_Your assignment_
An exact transcription of the data below is needed.
#### Data shown
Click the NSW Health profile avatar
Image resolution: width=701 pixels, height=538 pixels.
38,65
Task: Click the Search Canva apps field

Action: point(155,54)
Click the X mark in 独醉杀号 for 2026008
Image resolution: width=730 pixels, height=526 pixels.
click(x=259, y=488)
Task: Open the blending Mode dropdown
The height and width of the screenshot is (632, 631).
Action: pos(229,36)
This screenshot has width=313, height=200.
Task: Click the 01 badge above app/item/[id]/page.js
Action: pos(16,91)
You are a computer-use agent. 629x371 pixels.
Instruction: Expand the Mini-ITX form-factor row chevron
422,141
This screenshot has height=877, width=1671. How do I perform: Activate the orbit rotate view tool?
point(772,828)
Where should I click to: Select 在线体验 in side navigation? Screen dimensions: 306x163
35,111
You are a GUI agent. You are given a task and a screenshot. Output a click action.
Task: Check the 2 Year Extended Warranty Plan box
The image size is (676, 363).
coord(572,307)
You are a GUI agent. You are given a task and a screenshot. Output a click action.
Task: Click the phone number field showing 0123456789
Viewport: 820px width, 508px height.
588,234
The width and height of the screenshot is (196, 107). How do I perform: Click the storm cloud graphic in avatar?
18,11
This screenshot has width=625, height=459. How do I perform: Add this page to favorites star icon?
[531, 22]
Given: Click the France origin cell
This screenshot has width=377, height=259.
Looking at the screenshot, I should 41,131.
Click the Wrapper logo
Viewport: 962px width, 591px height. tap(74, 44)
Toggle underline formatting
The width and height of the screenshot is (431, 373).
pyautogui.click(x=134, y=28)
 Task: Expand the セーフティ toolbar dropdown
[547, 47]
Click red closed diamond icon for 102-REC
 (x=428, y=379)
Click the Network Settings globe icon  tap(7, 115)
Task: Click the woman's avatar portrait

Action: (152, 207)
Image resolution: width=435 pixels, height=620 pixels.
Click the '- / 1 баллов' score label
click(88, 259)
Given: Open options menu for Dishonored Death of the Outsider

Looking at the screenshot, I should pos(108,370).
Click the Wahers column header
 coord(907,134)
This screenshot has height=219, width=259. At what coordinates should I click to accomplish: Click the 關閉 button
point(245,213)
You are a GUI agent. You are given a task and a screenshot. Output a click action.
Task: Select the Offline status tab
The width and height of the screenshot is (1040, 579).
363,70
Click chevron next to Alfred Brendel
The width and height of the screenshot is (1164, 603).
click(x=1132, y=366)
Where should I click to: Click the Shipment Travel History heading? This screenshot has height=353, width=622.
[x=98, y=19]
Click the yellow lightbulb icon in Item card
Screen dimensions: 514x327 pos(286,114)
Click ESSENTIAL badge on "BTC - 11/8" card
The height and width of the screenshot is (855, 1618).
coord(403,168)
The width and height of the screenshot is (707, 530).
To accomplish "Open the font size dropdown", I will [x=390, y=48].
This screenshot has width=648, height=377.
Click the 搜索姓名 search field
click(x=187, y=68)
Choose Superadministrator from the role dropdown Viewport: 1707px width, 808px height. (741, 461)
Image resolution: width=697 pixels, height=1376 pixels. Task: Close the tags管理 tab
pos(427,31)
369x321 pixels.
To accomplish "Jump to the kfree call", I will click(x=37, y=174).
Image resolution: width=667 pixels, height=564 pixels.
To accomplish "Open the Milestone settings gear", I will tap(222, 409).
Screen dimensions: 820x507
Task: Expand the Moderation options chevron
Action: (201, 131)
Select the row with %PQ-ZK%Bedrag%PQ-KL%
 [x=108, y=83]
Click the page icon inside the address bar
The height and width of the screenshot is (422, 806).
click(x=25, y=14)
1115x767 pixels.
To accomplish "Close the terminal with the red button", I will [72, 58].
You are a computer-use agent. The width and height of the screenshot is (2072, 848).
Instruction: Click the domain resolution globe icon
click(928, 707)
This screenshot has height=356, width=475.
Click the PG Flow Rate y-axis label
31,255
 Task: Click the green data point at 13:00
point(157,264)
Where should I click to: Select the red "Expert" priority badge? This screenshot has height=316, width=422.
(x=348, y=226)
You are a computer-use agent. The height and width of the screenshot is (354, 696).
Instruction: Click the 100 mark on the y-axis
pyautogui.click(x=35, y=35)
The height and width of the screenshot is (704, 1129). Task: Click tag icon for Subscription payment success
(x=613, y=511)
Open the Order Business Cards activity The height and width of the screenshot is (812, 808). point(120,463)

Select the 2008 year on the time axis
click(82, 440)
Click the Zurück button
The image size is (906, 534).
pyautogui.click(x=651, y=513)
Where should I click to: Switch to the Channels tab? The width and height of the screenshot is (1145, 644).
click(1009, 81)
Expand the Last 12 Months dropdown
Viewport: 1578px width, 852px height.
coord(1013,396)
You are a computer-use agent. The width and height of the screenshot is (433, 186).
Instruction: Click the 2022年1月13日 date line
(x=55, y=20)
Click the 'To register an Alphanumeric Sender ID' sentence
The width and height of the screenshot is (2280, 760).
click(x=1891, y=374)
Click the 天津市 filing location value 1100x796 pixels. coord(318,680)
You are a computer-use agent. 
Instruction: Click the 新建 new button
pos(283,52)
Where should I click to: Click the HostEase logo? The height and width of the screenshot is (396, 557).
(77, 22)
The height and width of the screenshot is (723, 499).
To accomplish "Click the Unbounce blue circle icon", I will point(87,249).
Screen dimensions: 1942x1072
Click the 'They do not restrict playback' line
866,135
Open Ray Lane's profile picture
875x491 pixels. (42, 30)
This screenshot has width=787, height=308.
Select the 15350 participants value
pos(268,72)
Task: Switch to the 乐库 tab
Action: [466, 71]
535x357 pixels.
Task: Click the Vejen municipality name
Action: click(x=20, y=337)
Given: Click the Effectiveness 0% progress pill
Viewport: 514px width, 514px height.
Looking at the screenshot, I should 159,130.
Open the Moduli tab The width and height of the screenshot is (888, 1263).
########
_Answer section_
Click the NSW Health profile avatar
Image resolution: width=701 pixels, height=538 pixels.
38,65
Task: Click the Search Canva apps field

Action: point(155,54)
Click the X mark in 独醉杀号 for 2026008
Image resolution: width=730 pixels, height=526 pixels.
click(x=259, y=488)
Task: Open the blending Mode dropdown
The height and width of the screenshot is (632, 631).
Action: pos(229,36)
This screenshot has width=313, height=200.
Task: Click the 01 badge above app/item/[id]/page.js
Action: pos(16,91)
You are a computer-use agent. 629x371 pixels.
Instruction: Expand the Mini-ITX form-factor row chevron
422,141
This screenshot has height=877, width=1671. How do I perform: Activate the orbit rotate view tool?
point(772,828)
Where should I click to: Select 在线体验 in side navigation? Screen dimensions: 306x163
35,111
You are a GUI agent. You are given a task and a screenshot. Output a click action.
Task: Check the 2 Year Extended Warranty Plan box
The image size is (676, 363).
coord(572,307)
You are a GUI agent. You are given a task and a screenshot. Output a click action.
Task: Click the phone number field showing 0123456789
Viewport: 820px width, 508px height.
588,234
The width and height of the screenshot is (196, 107). How do I perform: Click the storm cloud graphic in avatar?
18,11
This screenshot has width=625, height=459. How do I perform: Add this page to favorites star icon?
[531, 22]
Given: Click the France origin cell
This screenshot has width=377, height=259.
Looking at the screenshot, I should 41,131.
Click the Wrapper logo
Viewport: 962px width, 591px height. tap(74, 44)
Toggle underline formatting
The width and height of the screenshot is (431, 373).
pyautogui.click(x=134, y=28)
 Task: Expand the セーフティ toolbar dropdown
[547, 47]
Click red closed diamond icon for 102-REC
 (x=428, y=379)
Click the Network Settings globe icon  tap(7, 115)
Task: Click the woman's avatar portrait

Action: (152, 207)
Image resolution: width=435 pixels, height=620 pixels.
Click the '- / 1 баллов' score label
click(88, 259)
Given: Open options menu for Dishonored Death of the Outsider

Looking at the screenshot, I should pos(108,370).
Click the Wahers column header
 coord(907,134)
This screenshot has height=219, width=259. At what coordinates should I click to accomplish: Click the 關閉 button
point(245,213)
You are a GUI agent. You are given a task and a screenshot. Output a click action.
Task: Select the Offline status tab
The width and height of the screenshot is (1040, 579).
363,70
Click chevron next to Alfred Brendel
The width and height of the screenshot is (1164, 603).
click(x=1132, y=366)
Where should I click to: Click the Shipment Travel History heading? This screenshot has height=353, width=622.
[x=98, y=19]
Click the yellow lightbulb icon in Item card
Screen dimensions: 514x327 pos(286,114)
Click ESSENTIAL badge on "BTC - 11/8" card
The height and width of the screenshot is (855, 1618).
coord(403,168)
The width and height of the screenshot is (707, 530).
To accomplish "Open the font size dropdown", I will [x=390, y=48].
This screenshot has width=648, height=377.
Click the 搜索姓名 search field
click(x=187, y=68)
Choose Superadministrator from the role dropdown Viewport: 1707px width, 808px height. (741, 461)
Image resolution: width=697 pixels, height=1376 pixels. Task: Close the tags管理 tab
pos(427,31)
369x321 pixels.
To accomplish "Jump to the kfree call", I will click(x=37, y=174).
Image resolution: width=667 pixels, height=564 pixels.
To accomplish "Open the Milestone settings gear", I will tap(222, 409).
Screen dimensions: 820x507
Task: Expand the Moderation options chevron
Action: (201, 131)
Select the row with %PQ-ZK%Bedrag%PQ-KL%
 [x=108, y=83]
Click the page icon inside the address bar
The height and width of the screenshot is (422, 806).
click(x=25, y=14)
1115x767 pixels.
To accomplish "Close the terminal with the red button", I will [72, 58].
You are a computer-use agent. The width and height of the screenshot is (2072, 848).
Instruction: Click the domain resolution globe icon
click(928, 707)
This screenshot has height=356, width=475.
Click the PG Flow Rate y-axis label
31,255
 Task: Click the green data point at 13:00
point(157,264)
Where should I click to: Select the red "Expert" priority badge? This screenshot has height=316, width=422.
(x=348, y=226)
You are a computer-use agent. The height and width of the screenshot is (354, 696).
Instruction: Click the 100 mark on the y-axis
pyautogui.click(x=35, y=35)
The height and width of the screenshot is (704, 1129). Task: Click tag icon for Subscription payment success
(x=613, y=511)
Open the Order Business Cards activity The height and width of the screenshot is (812, 808). point(120,463)

Select the 2008 year on the time axis
click(82, 440)
Click the Zurück button
The image size is (906, 534).
pyautogui.click(x=651, y=513)
Where should I click to: Switch to the Channels tab? The width and height of the screenshot is (1145, 644).
click(1009, 81)
Expand the Last 12 Months dropdown
Viewport: 1578px width, 852px height.
coord(1013,396)
You are a computer-use agent. The width and height of the screenshot is (433, 186).
Instruction: Click the 2022年1月13日 date line
(x=55, y=20)
Click the 'To register an Alphanumeric Sender ID' sentence
The width and height of the screenshot is (2280, 760).
click(x=1891, y=374)
Click the 天津市 filing location value 1100x796 pixels. coord(318,680)
You are a computer-use agent. 
Instruction: Click the 新建 new button
pos(283,52)
Where should I click to: Click the HostEase logo? The height and width of the screenshot is (396, 557).
(77, 22)
The height and width of the screenshot is (723, 499).
To accomplish "Click the Unbounce blue circle icon", I will point(87,249).
Screen dimensions: 1942x1072
Click the 'They do not restrict playback' line
866,135
Open Ray Lane's profile picture
875x491 pixels. (42, 30)
This screenshot has width=787, height=308.
Select the 15350 participants value
pos(268,72)
Task: Switch to the 乐库 tab
Action: [466, 71]
535x357 pixels.
Task: Click the Vejen municipality name
Action: click(x=20, y=337)
Given: Click the Effectiveness 0% progress pill
Viewport: 514px width, 514px height.
Looking at the screenshot, I should 159,130.
Open the Moduli tab The width and height of the screenshot is (888, 1263).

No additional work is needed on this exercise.